Though some social media firms like Facebook and Google have said that they aim to comply with the new laws, have already met some and are engaging with the government on other aspects, lawyers said that such partial compliance doesn’t guarantee the immunity provided otherwise under Section 79.
The new intermediary rules, which were notified on February 25, are aimed at regulating all social media intermediaries like Twitter, Facebook, Instagram, Google, YouTube, etc, as as well as over-the-top platforms like Netflix, Amazon Prime Video, and stand-alone digital media outlets. While the guidelines relating to intermediaries was already in force from earlier times, through the new rules the government has tightened some clauses such as reducing the time provided to the platforms to remove what is deemed by it as unlawful content under Section 69A of the IT Act. Such content now needs to be removed within 36 hours of being flagged against 72 hours earlier.

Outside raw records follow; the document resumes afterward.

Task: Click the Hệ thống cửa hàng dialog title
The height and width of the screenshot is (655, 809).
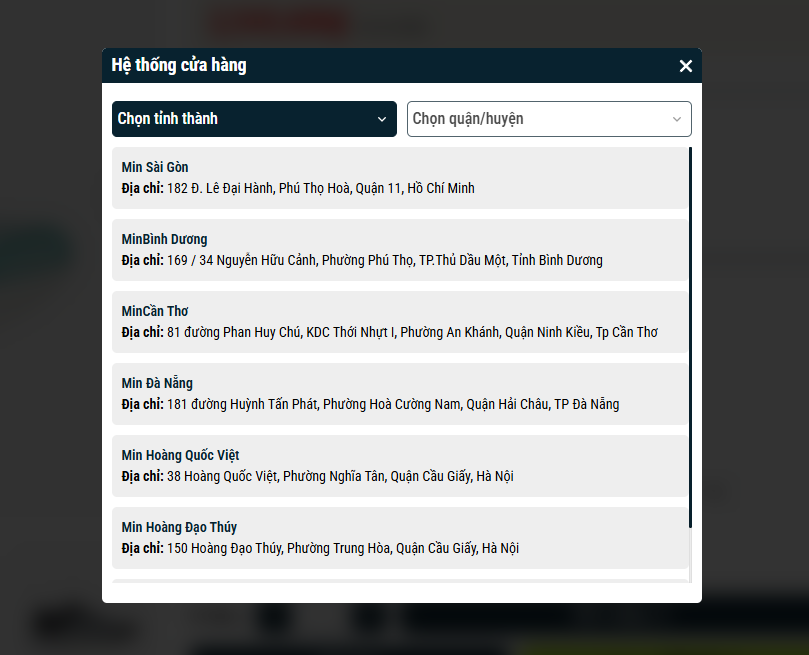Action: [x=179, y=66]
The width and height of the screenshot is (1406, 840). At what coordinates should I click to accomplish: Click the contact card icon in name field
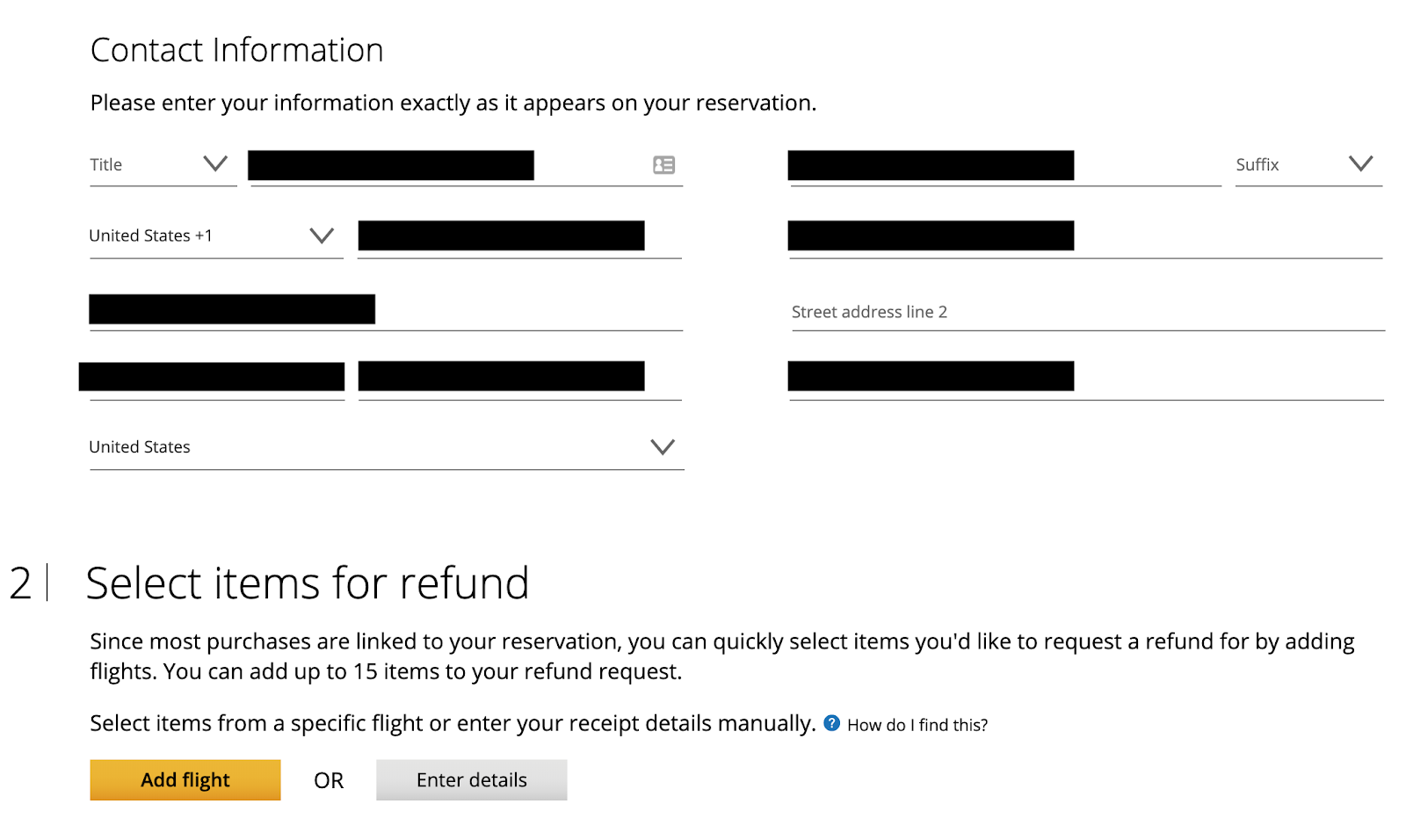(663, 165)
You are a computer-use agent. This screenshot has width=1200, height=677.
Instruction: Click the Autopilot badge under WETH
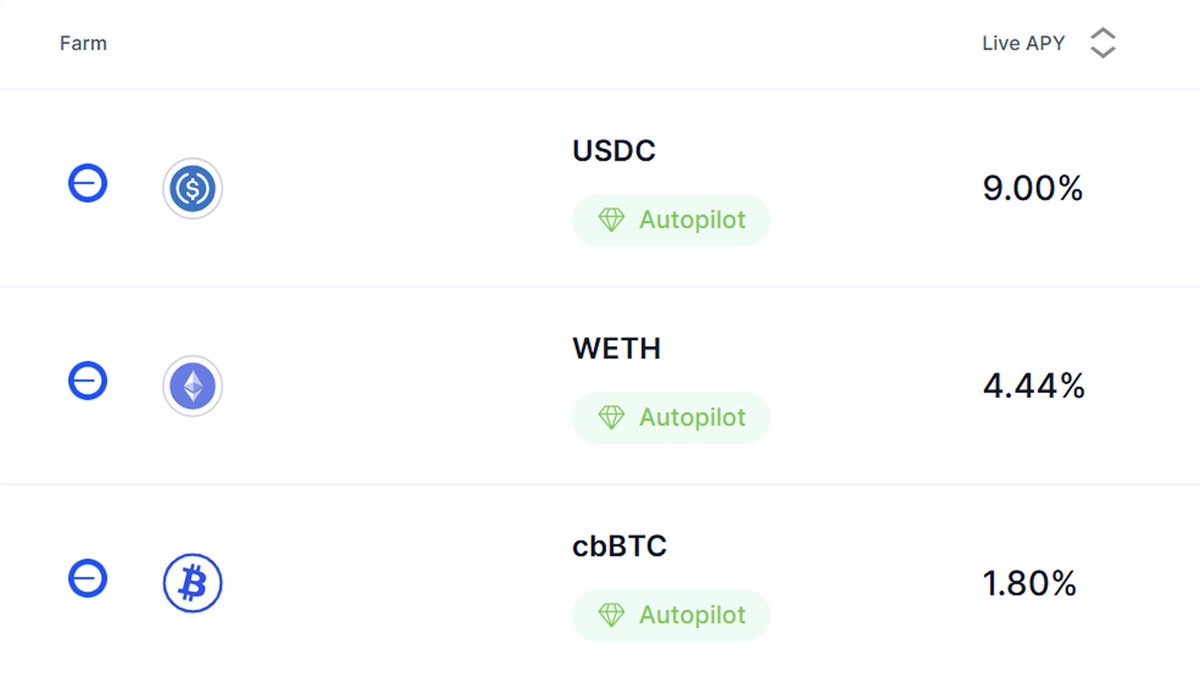coord(671,417)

Further, these platforms would now have to appoint grievance redressal officers in the country and resolve consumer grievances within a specific time period, as well as have designated nodal officers for coordination with the government over law and order matters. For messaging platforms like WhatsApp, a new requirement has been inserted which requires it to provide the first originator of what is deemed as mischievous messages by government which may lead to law and order problem or threatens the country’s sovereignty, integrity, or friendly relations with neighbours.